The other man says "Your husbands." He looks
up. "Might these two be they?"

Robert and Jim are walking towards them!
Robert smiles. Jim's face flushes purple.

Kim rushes towards him as Mark and his pal
quickly evacuate their chairs and head in the opposite
direction.

"Jim," she says, "Jim ...”

Jim spins away from Kim and strides towards
the club building. "I'll see you at home tonight," he says over his
shoulder.

Sharon exhales, steps closer to Robert. "What
are you doing here?"

"We were given a break before the next class.
Jim and I came over to grab something to eat."

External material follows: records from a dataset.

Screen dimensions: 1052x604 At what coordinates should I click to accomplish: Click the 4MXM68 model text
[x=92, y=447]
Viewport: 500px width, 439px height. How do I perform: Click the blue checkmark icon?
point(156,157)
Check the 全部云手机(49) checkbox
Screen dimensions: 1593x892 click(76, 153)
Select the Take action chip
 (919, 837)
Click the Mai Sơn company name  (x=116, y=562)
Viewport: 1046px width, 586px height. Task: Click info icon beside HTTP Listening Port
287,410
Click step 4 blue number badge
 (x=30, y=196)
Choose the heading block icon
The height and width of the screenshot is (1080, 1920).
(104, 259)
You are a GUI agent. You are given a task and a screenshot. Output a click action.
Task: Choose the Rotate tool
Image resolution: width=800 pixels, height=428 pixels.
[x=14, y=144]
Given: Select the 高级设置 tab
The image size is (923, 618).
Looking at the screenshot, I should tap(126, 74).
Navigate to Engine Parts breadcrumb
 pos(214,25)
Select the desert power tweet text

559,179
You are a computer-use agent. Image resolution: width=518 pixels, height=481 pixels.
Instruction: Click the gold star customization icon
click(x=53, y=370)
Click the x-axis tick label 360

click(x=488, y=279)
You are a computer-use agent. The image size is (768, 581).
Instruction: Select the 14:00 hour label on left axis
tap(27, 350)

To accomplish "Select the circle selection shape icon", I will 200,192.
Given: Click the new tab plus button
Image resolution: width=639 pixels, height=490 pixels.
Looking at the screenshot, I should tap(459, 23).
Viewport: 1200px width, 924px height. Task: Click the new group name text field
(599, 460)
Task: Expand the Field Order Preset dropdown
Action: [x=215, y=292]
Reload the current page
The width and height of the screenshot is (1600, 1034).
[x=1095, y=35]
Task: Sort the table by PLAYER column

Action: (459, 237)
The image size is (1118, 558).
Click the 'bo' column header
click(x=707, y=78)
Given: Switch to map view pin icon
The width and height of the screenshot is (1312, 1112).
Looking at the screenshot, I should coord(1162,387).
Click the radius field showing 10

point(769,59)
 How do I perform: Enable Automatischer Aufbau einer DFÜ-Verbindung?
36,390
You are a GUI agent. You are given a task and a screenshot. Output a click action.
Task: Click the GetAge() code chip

Sharon says, "Kim and I will go home right
now. Talk to Jim. Tell him he's got it all wrong. Mark came over to
say hello to me. Kim didn't even say a word to either man."

“Who’s Mark?”

“A guy from my hometown.”

"I'll see what I can do," Robert say, then
follows after Jim.

Kim shoves suntan lotion, magazines, towels
into their swim bags.

Suddenly Mark’s friend is standing next to
them again. The friend leans over Kim. "Honey," he says, "is your
husband always this friendly?"

Kim doesn't look up. Sharon notices Kim’s
hands tremble although her eyes remain dry.

The man bends closer to Kim, his face inches
from hers.

"Good thing your husband didn't have a gun
with him."

**

The next morning Sharon stands in her
kitchenette. If only Kim had a phone! She and Kim didn’t make plans
for today and Sharon suspects Kim is hiding in her apartment,
unwilling to go anywhere.

Last night when Robert came home Sharon met
him at the door. "What happened? Did Jim calm down? What did he
say?"

"He wouldn't talk about it and he wouldn't
let me talk about it."

Now Sharon grabs the apartment key and heads
across the overgrown field behind her building.

The weeds and long grass snap against her
bare legs. The pollens tingle her eyes and nose. Please may Kim be
okay, please may Kim be okay.

At the apartment door Sharon knocks.

No answer.

"Kim! Kim! Are you there? It's Sharon."